Extracted entries ->
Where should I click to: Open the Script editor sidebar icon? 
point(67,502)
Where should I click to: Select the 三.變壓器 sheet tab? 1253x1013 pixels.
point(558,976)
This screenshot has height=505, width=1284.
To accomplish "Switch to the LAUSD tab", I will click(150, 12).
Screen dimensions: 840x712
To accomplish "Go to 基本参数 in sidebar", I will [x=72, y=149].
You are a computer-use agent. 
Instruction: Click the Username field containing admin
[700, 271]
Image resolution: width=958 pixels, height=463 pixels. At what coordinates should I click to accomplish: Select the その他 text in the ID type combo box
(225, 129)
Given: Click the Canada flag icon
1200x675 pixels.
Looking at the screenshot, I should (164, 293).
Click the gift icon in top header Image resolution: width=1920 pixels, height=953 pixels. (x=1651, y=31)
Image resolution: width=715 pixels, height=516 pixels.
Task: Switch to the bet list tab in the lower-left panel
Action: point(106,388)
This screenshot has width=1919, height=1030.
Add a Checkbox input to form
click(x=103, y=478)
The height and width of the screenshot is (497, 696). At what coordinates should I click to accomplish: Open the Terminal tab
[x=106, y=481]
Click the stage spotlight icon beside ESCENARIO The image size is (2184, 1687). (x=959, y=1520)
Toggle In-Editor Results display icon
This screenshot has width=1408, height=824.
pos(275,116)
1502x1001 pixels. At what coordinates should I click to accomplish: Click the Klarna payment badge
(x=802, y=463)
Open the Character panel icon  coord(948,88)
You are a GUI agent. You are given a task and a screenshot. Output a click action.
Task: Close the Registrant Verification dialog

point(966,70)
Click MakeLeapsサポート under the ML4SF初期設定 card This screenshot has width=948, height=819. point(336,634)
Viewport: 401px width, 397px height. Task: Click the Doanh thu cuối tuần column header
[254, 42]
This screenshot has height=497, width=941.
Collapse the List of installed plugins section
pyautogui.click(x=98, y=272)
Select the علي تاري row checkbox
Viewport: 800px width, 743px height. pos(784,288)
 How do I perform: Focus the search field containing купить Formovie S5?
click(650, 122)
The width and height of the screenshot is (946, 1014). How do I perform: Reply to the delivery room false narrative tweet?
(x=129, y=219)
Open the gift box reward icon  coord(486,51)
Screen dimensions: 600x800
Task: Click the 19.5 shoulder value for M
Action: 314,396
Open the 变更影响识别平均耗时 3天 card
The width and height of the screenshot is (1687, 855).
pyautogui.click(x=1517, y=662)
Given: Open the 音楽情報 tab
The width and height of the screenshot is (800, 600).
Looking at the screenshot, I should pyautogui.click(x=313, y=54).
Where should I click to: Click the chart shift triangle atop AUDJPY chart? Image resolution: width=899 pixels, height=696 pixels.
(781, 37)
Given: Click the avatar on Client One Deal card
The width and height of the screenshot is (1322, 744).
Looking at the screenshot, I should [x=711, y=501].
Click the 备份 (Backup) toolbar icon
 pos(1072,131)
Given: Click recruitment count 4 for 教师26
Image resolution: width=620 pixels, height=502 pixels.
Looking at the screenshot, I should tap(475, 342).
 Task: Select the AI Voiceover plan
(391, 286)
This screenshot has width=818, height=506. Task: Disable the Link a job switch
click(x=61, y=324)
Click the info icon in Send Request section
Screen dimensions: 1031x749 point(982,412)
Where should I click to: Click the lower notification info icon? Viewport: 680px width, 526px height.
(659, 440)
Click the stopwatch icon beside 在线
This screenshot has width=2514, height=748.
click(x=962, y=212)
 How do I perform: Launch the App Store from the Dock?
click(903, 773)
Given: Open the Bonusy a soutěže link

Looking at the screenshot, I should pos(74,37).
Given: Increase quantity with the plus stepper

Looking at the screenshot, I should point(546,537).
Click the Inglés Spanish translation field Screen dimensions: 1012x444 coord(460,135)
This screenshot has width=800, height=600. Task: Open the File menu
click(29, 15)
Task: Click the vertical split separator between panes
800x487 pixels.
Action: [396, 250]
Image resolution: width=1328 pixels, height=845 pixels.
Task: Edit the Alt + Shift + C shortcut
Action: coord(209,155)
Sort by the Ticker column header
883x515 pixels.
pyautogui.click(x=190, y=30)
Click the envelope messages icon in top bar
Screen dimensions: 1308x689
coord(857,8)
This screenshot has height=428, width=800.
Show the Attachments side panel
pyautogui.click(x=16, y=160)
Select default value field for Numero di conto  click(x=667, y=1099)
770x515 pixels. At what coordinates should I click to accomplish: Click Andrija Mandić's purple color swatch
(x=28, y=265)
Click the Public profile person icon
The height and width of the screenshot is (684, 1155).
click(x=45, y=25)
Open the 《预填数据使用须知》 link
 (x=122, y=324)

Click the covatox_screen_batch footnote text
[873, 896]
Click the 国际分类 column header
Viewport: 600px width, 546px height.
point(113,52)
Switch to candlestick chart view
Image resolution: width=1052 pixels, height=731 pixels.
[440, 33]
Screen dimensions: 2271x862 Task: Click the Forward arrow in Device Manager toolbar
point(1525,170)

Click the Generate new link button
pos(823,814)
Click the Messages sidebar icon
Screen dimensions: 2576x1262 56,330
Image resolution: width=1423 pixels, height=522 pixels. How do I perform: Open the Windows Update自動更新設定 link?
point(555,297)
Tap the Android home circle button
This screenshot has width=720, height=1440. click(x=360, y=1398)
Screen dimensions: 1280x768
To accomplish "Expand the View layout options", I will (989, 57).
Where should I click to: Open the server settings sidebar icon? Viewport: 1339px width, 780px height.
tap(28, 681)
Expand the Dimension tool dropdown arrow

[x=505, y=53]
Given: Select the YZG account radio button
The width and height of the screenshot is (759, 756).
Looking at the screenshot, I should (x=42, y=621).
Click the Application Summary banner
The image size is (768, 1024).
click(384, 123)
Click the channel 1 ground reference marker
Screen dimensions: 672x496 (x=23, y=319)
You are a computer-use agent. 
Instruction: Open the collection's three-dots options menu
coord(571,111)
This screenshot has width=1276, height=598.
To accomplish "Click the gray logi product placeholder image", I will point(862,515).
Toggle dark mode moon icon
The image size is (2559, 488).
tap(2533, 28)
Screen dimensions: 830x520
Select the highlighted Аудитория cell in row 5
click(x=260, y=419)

Action item -> Please say only the number of lines in the data that hold "card".

Result below -> 3